A New York City police officer was charged on Monday with second-degree murder, accused of fatally shooting a man during an off-duty confrontation on July 4 in Brooklyn, the officer’s lawyer said.
The officer, Wayne Isaacs, is the first police officer in New York State to be prosecuted by the attorney general, Eric T. Schneiderman, since he was given the power to investigate killings involving the police.
Officer Isaacs was driving home after finishing a 4 p.m.-to-midnight shift when he got into a traffic dispute with another driver, Delrawn Small, at a red light on Atlantic Avenue in the Cypress Hills section of Brooklyn, the authorities said.
According to initial police accounts of the episode, Mr. Small, whose girlfriend and two children were in the car, approached the car of Officer Isaacs and punched him through an open window. Surveillance camera footage then showed Mr. Small, 37, recoiling from gunfire; the medical examiner later said that he had been struck three times by bullets from a 9-millimeter pistol — in his arm, chest and abdomen.
Amid questions about those preliminary accounts of the shooting, Mr. Schneiderman’s office chose to investigate the killing of Mr. Small.
Within days of the episode, Officer Isaacs, 37, was placed on modified duty, with his gun and badge taken away. On Monday, police officials said that he had been suspended without pay for an initial period of 30 days.
Officer Isaacs has worked with the New York Police Department since January 2013 and was assigned to the 79th Precinct in Bedford-Stuyvesant, Brooklyn. In addition to second-degree murder, he also was charged with manslaughter. His lawyer, Stephen Worth, declined to comment on the charges on Monday, as did a spokesman for Mr. Schneiderman, a Democrat.
Mr. Small’s death in July came the same week that Alton B. Sterling was fatally shot by the police in Baton Rouge, La., and Philando Castile was killed during a traffic stop in Falcon Heights, Minn.

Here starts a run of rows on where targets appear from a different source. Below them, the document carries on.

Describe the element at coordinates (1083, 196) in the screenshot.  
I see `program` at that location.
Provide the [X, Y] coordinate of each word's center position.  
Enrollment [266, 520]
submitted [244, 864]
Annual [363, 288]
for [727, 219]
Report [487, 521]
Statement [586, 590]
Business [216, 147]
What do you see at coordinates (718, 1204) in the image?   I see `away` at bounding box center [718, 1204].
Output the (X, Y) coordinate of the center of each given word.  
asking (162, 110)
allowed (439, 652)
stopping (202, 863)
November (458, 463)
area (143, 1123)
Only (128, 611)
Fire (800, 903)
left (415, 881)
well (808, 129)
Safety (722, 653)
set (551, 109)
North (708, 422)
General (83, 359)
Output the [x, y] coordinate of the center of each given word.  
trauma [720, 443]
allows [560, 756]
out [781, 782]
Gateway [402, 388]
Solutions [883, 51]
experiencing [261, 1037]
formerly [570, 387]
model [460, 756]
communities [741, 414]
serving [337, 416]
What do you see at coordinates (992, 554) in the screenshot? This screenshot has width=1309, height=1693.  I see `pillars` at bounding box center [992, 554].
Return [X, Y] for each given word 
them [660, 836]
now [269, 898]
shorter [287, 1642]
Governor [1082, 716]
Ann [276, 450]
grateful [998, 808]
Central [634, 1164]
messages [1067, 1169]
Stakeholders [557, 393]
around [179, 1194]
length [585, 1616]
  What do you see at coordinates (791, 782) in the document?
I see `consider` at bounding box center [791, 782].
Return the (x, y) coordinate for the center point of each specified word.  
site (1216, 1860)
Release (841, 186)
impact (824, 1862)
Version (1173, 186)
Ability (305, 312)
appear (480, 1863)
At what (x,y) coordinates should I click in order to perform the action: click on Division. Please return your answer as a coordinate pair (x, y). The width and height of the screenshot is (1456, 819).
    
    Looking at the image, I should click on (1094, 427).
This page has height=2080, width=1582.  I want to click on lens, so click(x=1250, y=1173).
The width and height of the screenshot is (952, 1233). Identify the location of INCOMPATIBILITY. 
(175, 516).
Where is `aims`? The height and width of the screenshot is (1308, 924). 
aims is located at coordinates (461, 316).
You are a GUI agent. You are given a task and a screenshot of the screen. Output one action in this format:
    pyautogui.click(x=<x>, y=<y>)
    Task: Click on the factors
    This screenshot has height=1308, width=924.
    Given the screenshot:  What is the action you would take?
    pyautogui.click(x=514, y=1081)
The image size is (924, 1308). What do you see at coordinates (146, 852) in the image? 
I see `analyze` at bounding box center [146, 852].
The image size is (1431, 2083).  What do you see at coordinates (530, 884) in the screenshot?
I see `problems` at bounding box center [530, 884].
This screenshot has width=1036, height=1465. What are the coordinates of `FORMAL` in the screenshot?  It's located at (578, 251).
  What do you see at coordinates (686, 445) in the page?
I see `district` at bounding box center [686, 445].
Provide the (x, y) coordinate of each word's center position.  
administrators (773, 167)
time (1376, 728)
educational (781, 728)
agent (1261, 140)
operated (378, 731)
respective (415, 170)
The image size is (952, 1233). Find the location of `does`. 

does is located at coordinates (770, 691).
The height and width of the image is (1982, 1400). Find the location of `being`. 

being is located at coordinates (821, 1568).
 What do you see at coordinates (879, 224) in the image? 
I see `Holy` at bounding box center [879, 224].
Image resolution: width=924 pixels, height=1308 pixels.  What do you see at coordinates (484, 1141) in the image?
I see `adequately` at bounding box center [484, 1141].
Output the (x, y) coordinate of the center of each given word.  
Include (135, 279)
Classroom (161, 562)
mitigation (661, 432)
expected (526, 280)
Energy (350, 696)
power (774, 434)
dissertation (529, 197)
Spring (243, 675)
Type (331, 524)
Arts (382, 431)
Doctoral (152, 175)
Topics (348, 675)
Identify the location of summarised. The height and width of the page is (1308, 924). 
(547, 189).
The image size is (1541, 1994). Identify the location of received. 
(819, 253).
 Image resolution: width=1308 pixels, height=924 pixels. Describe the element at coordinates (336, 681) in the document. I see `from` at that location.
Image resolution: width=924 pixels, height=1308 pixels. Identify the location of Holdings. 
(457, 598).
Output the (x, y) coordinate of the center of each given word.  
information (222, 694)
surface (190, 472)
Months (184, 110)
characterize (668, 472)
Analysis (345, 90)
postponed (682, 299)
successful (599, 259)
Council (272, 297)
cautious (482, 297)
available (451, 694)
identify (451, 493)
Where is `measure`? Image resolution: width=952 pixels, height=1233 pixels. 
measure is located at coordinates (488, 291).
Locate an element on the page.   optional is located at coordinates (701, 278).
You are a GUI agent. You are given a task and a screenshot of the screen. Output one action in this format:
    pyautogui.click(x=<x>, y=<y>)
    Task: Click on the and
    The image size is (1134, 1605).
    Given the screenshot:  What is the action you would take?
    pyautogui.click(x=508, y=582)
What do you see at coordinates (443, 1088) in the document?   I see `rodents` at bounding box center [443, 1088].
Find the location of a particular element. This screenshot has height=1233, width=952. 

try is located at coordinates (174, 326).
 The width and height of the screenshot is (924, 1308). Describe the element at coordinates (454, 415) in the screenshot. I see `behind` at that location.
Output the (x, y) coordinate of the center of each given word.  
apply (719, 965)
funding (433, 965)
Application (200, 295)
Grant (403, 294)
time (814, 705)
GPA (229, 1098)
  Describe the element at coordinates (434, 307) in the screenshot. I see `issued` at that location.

The shootings, all of which were captured on video, led to demonstrations around the country, including in New York, where relatives of Mr. Small took part.
Last year, responding to a series of civilian killings involving the police, Gov. Andrew M. Cuomo of New York signed an executive order granting Mr. Schneiderman the power to investigate and prosecute police-related deaths.
Local district attorneys had come under fire in several of the killings, particularly in the choking death of Eric Garner on Staten Island, for their potentially conflicted roles in prosecuting police officers, with whom they work closely and regularly. In announcing the order in July 2015, Mr. Cuomo, a Democrat, said that New York would become the first state in the country to “create an independent prosecutor who does not have that kind of connection with the organized police departments.”
The governor’s order drew criticism from many of the state’s district attorneys — including Ken Thompson in Brooklyn — who argued that despite their tight relationships with police officers, they, the duly elected top law-enforcement officers of their counties, and not statewide prosecutors, were best suited to handle such cases. After suing Rensselaer County’s district attorney, Mr.
Schneiderman and his special investigations and prosecutions unit wrested control of the case involving the fatal shooting of Edson Thevenin, who was killed by the police after a chase in the upstate city of Troy in April.
Shortly before the news about the charges was reported on Monday afternoon by The New York Post, Mr. Small’s girlfriend, Zaquanna Albert, wrote a post on Facebook, saying, “God got us.”
Reached by telephone, Ms. Albert declined to speak about the charges against Officer Isaacs. A woman who later answered her phone said, “She’s stressed out,” and hung up.
Roger Wareham, a lawyer representing Ms. Albert, said he welcomed the charges against Officer Isaacs as “a very positive step forward,” adding that his client was “satisfied.”
“I think the charges are proper, that they reflect the gravity of the crime that he committed,” Mr. Wareham said. “But I will withhold judgment because the history has been really bad in terms in terms of state prosecution of police officers.”
“The signal that that sends to the police,” he continued, “is that even when you are caught cold-blood, cold-handed guilty, that you are still going to get a pass because you are a police officer. I think it’s that message to police officers that results in the killings that we see across the country."